== Task description ==
Leave out pictures; repeat exactly the lines from the "Where should I" line through the last of the data below.

== Data section ==
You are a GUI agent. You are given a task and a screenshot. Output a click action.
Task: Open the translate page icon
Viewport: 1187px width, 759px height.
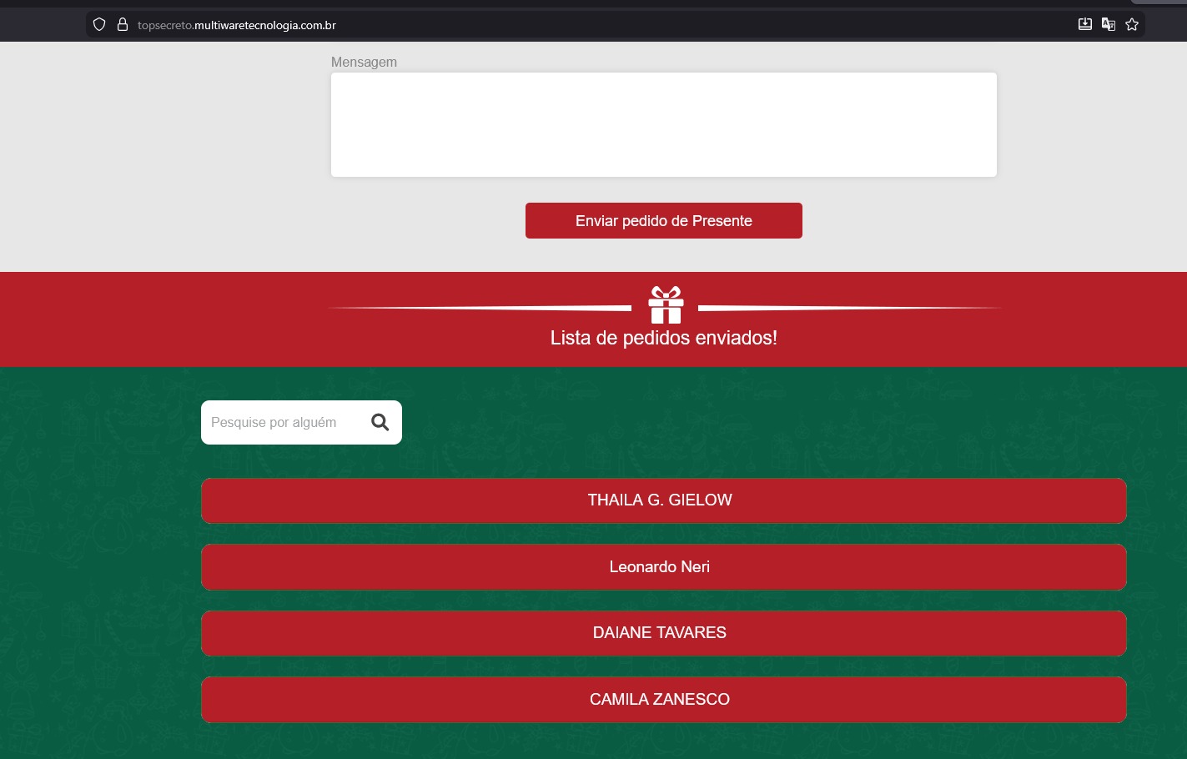1108,24
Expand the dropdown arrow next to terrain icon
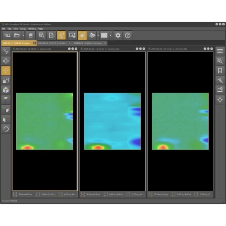Image resolution: width=226 pixels, height=226 pixels. click(98, 35)
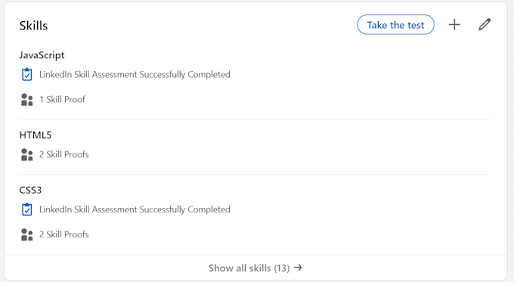Screen dimensions: 514x282
Task: View JavaScript's 1 Skill Proof text
Action: (x=62, y=99)
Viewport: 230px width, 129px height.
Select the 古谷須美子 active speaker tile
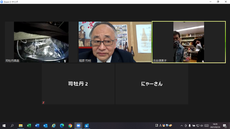pos(189,42)
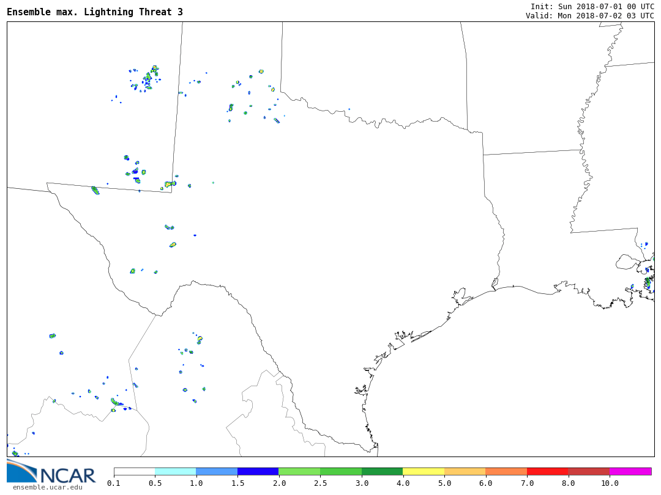Click the NCAR logo swoosh icon
This screenshot has height=495, width=661.
[21, 471]
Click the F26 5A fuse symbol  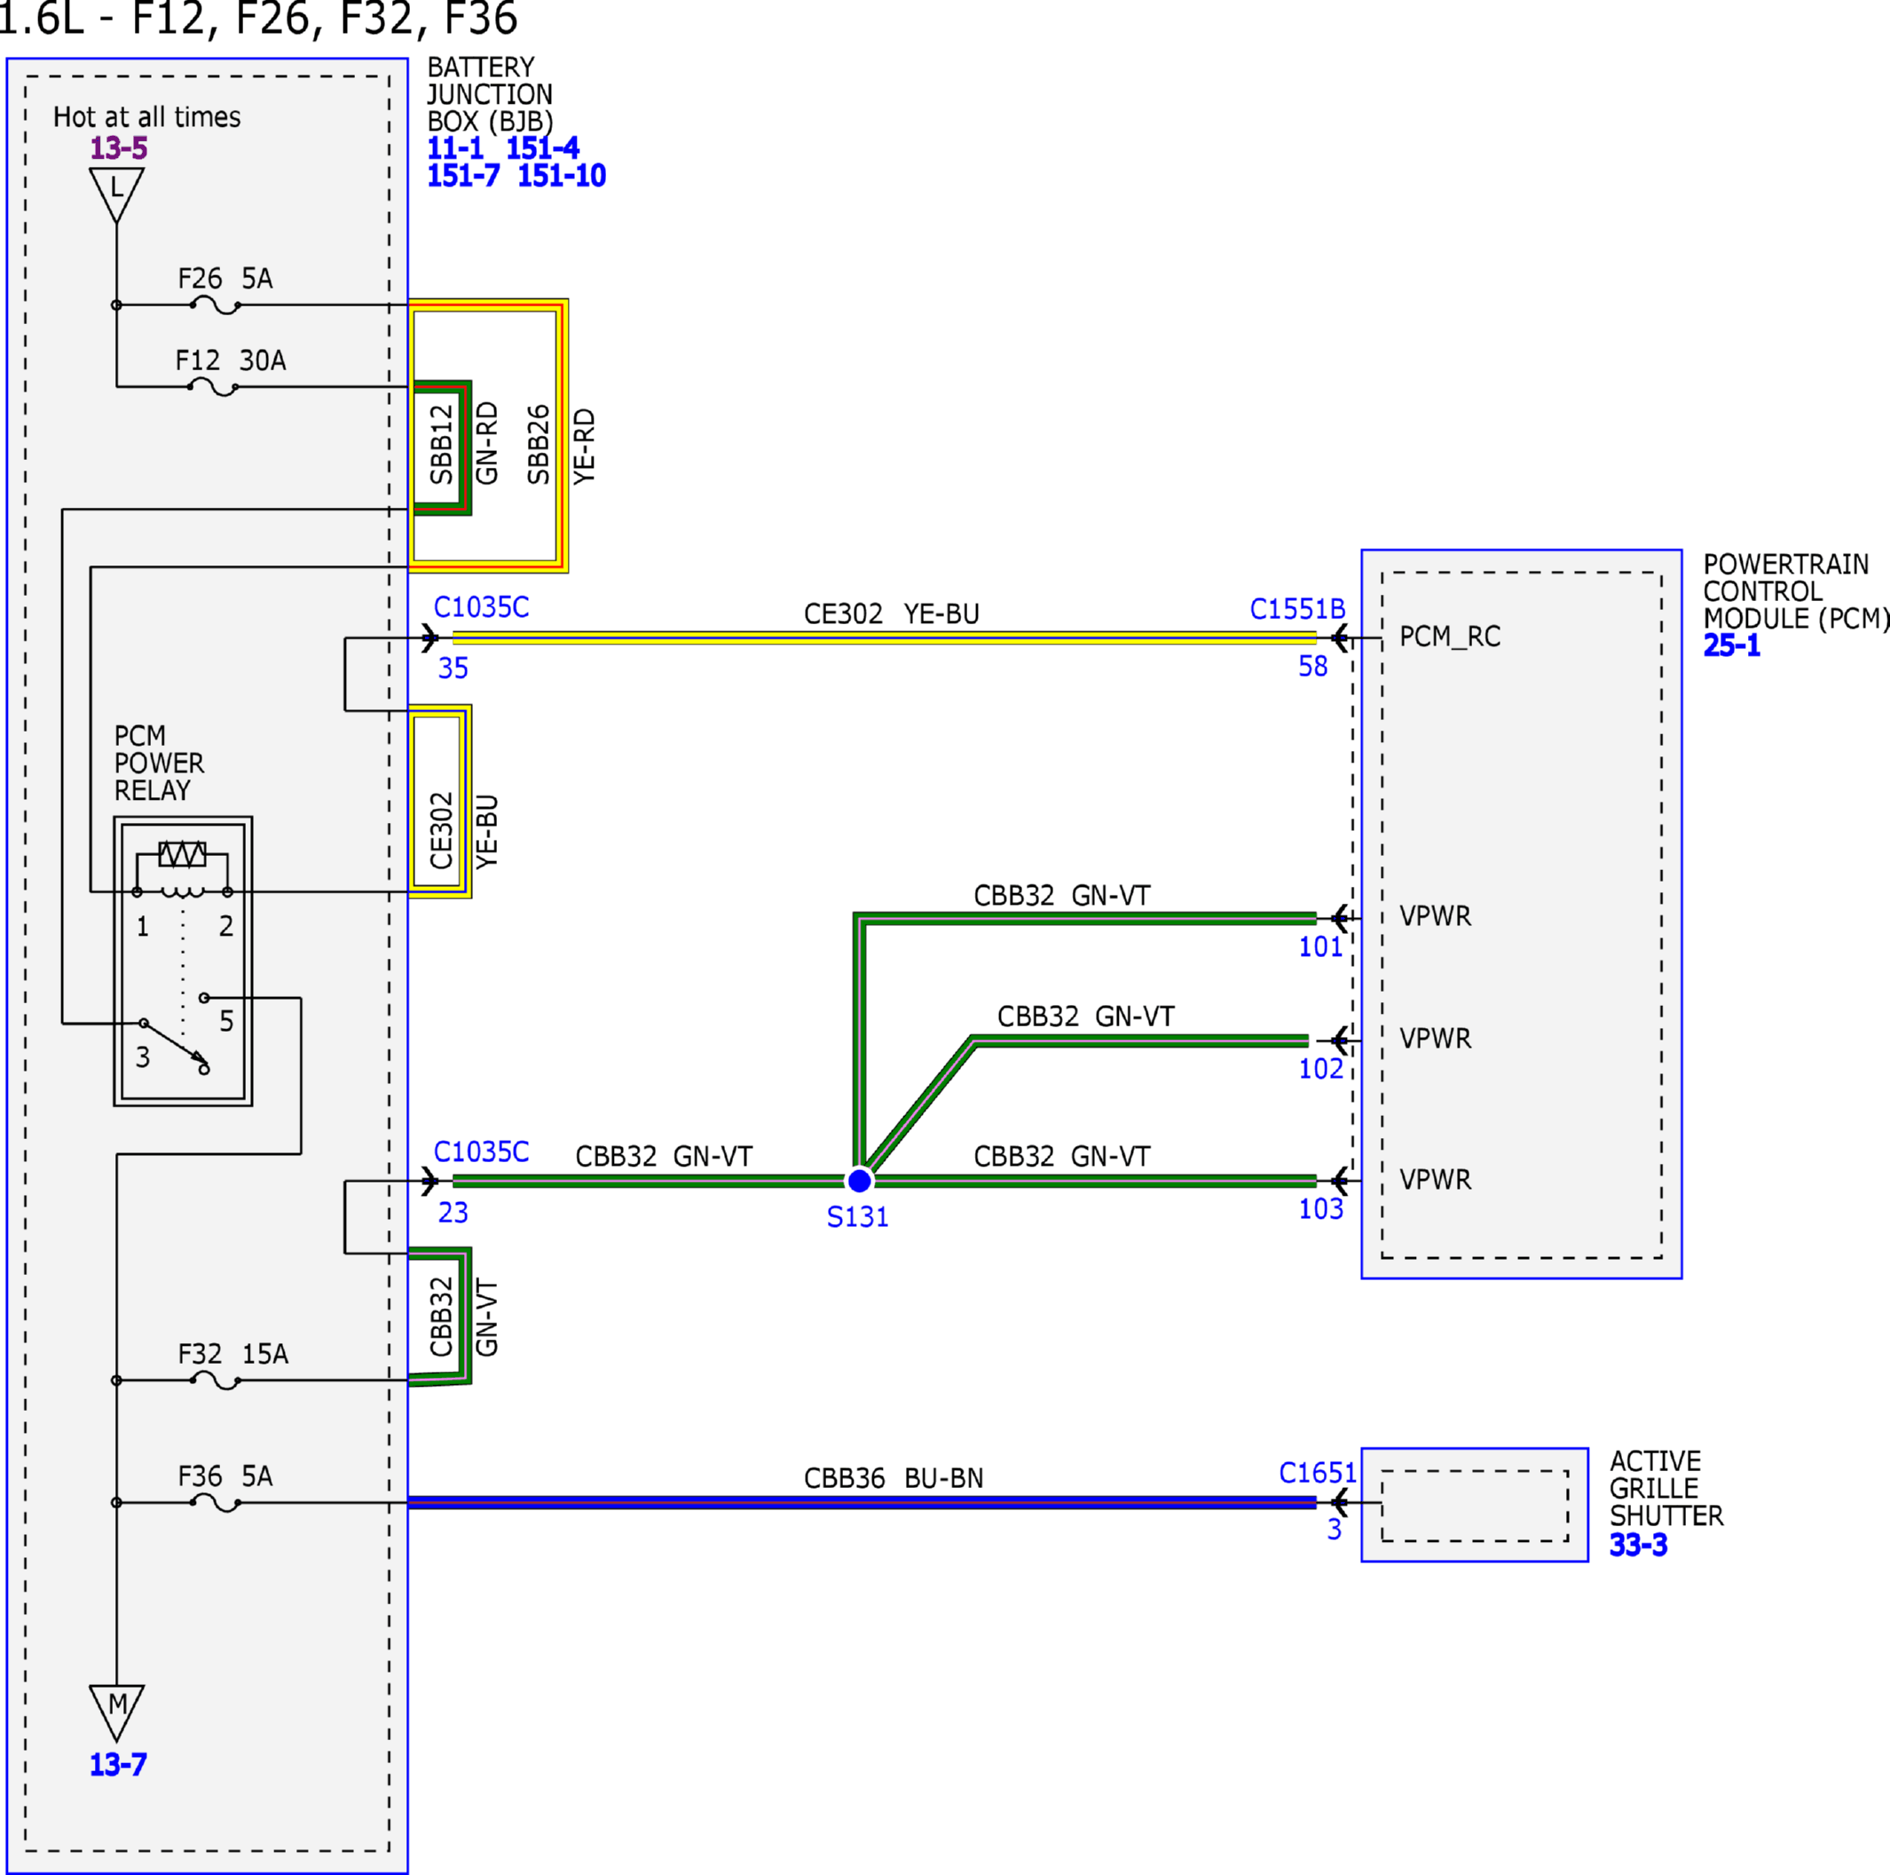tap(215, 305)
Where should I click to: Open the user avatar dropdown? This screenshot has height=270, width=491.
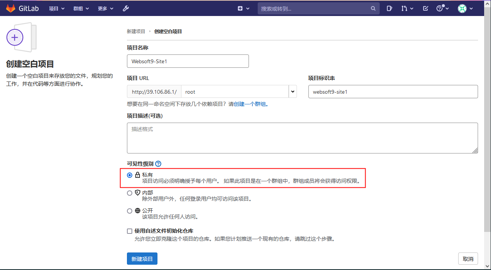[x=465, y=8]
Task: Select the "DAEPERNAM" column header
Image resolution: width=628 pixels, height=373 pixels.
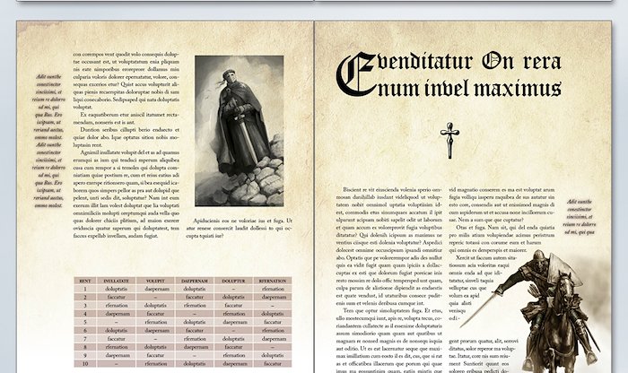Action: tap(195, 281)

== Solution for this exercise ==
Where should I click to: Open the user avatar dropdown? This screenshot has height=270, width=491.
[x=465, y=8]
Task: Select the "DAEPERNAM" column header
Image resolution: width=628 pixels, height=373 pixels.
Action: tap(195, 281)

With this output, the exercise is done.